É bem verdade que a expectativa do torcedor do Internacional era de chegar ao fim de 2019 voltando a soltar o grito de campeão seja no âmbito estadual como nacional ou mesmo continental. Algo que, aliás, acabou "batendo na trave" nas finais do Gauchão (derrota nos pênaltis para o Grêmio) e da Copa do Brasil quando acabou vendo a conquista em pleno Beira-Rio ir para o Athletico-PR.

?Todavia, dentro do ano que também contou com a troca de comando técnico onde Odair Hellmann deu lugar a Zé Ricardo que também não deve ficar estando próxima a oficialização do argentino Eduardo Coudet, um dos nomes que parece ter ficado "blindado" a essa variação de emoções foi o zagueiro argentino Víctor Cuesta.

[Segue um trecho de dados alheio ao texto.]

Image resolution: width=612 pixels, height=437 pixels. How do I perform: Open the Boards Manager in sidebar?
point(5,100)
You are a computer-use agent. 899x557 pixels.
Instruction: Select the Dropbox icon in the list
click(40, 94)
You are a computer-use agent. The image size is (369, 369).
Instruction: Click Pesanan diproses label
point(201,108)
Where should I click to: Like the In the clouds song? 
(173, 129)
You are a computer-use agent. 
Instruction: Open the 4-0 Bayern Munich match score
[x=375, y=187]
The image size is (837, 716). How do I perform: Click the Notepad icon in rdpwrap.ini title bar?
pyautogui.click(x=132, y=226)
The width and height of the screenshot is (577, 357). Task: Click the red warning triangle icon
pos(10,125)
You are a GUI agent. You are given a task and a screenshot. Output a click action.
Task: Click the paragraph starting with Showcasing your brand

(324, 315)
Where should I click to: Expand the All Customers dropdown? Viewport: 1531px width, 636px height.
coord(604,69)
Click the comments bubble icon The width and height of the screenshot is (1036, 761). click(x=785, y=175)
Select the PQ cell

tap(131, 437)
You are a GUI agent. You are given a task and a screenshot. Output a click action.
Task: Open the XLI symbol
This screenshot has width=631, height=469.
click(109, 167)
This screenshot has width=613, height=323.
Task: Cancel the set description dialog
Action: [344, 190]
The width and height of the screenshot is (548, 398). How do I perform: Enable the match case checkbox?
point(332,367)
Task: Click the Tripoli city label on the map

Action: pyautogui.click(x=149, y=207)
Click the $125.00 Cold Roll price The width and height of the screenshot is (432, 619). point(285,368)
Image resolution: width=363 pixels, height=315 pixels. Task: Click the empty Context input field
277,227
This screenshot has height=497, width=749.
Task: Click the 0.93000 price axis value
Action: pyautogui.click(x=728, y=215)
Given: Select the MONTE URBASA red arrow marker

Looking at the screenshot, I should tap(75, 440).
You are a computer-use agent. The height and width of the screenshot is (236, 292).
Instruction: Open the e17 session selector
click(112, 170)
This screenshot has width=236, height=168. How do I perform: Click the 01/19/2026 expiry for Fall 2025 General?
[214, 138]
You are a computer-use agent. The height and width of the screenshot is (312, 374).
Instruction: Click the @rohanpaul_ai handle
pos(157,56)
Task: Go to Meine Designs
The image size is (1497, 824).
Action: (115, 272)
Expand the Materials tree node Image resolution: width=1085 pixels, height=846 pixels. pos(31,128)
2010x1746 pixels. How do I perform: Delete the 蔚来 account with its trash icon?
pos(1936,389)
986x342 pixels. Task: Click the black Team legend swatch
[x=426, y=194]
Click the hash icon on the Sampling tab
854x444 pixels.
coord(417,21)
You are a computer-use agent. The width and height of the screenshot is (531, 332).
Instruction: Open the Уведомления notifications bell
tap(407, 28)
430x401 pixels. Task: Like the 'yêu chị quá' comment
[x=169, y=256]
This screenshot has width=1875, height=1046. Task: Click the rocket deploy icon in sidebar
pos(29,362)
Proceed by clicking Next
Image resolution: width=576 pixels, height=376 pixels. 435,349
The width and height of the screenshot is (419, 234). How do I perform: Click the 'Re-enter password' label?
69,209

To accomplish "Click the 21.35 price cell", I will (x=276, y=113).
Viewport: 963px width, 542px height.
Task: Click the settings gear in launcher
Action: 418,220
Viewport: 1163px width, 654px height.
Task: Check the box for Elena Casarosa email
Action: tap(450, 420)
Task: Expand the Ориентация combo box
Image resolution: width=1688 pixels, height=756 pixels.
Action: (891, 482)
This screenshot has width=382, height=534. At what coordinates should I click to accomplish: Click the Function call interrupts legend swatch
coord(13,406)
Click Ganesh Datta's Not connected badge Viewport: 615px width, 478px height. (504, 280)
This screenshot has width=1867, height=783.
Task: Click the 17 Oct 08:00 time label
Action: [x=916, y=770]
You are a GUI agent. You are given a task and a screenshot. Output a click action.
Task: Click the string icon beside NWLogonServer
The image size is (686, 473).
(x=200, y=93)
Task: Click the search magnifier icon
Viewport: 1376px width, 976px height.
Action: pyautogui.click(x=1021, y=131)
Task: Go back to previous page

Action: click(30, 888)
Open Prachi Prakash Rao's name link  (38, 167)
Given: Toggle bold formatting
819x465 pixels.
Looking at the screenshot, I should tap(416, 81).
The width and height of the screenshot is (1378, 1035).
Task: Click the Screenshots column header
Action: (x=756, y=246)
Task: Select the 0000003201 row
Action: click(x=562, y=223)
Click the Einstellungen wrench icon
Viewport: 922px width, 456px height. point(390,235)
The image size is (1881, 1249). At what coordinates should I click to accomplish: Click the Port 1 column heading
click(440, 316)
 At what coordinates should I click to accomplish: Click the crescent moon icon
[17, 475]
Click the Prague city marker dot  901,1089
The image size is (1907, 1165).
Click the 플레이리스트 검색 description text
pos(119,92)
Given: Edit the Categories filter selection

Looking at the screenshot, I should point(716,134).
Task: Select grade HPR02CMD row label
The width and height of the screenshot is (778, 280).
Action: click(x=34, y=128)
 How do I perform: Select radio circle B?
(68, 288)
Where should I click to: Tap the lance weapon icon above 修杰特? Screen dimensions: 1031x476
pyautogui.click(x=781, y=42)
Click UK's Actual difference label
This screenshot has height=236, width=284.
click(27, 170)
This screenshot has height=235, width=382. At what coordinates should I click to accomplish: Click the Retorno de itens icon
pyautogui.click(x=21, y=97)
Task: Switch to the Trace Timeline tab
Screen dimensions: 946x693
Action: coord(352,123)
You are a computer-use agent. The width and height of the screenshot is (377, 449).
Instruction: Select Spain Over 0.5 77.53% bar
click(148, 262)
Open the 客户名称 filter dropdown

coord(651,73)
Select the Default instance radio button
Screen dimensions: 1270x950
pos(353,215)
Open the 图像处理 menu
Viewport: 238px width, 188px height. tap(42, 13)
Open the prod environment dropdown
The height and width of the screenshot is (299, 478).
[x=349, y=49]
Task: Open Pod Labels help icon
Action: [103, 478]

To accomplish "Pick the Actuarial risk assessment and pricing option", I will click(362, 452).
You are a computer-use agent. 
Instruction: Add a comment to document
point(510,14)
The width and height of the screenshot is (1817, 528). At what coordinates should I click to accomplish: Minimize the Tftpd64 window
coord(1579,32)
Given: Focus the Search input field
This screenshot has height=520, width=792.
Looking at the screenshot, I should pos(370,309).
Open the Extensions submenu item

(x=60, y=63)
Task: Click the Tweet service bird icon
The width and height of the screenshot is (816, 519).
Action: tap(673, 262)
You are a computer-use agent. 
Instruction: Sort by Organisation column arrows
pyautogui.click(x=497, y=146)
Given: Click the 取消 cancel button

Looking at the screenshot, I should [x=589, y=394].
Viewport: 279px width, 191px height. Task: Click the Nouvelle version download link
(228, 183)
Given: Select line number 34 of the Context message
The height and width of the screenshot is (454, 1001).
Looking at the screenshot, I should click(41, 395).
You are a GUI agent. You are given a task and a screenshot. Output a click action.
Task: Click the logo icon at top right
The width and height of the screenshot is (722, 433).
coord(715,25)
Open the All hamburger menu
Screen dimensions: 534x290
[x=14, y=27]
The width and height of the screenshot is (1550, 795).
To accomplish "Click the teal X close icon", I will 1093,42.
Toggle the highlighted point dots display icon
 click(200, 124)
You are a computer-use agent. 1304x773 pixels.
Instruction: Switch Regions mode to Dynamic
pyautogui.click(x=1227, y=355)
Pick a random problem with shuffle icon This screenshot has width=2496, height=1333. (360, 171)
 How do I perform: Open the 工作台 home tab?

Tendo chegado em 2017 ao Colorado, ano onde o clube lutava para retornar a elite do futebol nacional, o jogador formado no Arsenal de Sarandí sempre demonstrou qualidade técnica e tempo de bola capazes de solidificar sua posição com autoridade. Já havia sido assim no seu primeiro ano, manteve o nível em 2018 e, na temporada que se encerrou no último domingo (8), não foi diferente.

Ao lado de outro jogador que também foi extremamente regular, Rodrigo Moledo, chegou a formar uma dupla de zaga que apresentava capacidade de rivalizar com a do maior rival (Geromel e Kannemann) sem deixar nada a desejar em segurança e eficiência.

Fato é que muitas coisas podem mudar no que se refere a chegada de Coudet e do que pode ser feito na formatação do elenco entre chegadas e saídas. Porém, se existe uma peça no elenco do Internacional que pode se sentir segura mediante ao futebol apresentado, essa peça é Víctor Cuesta.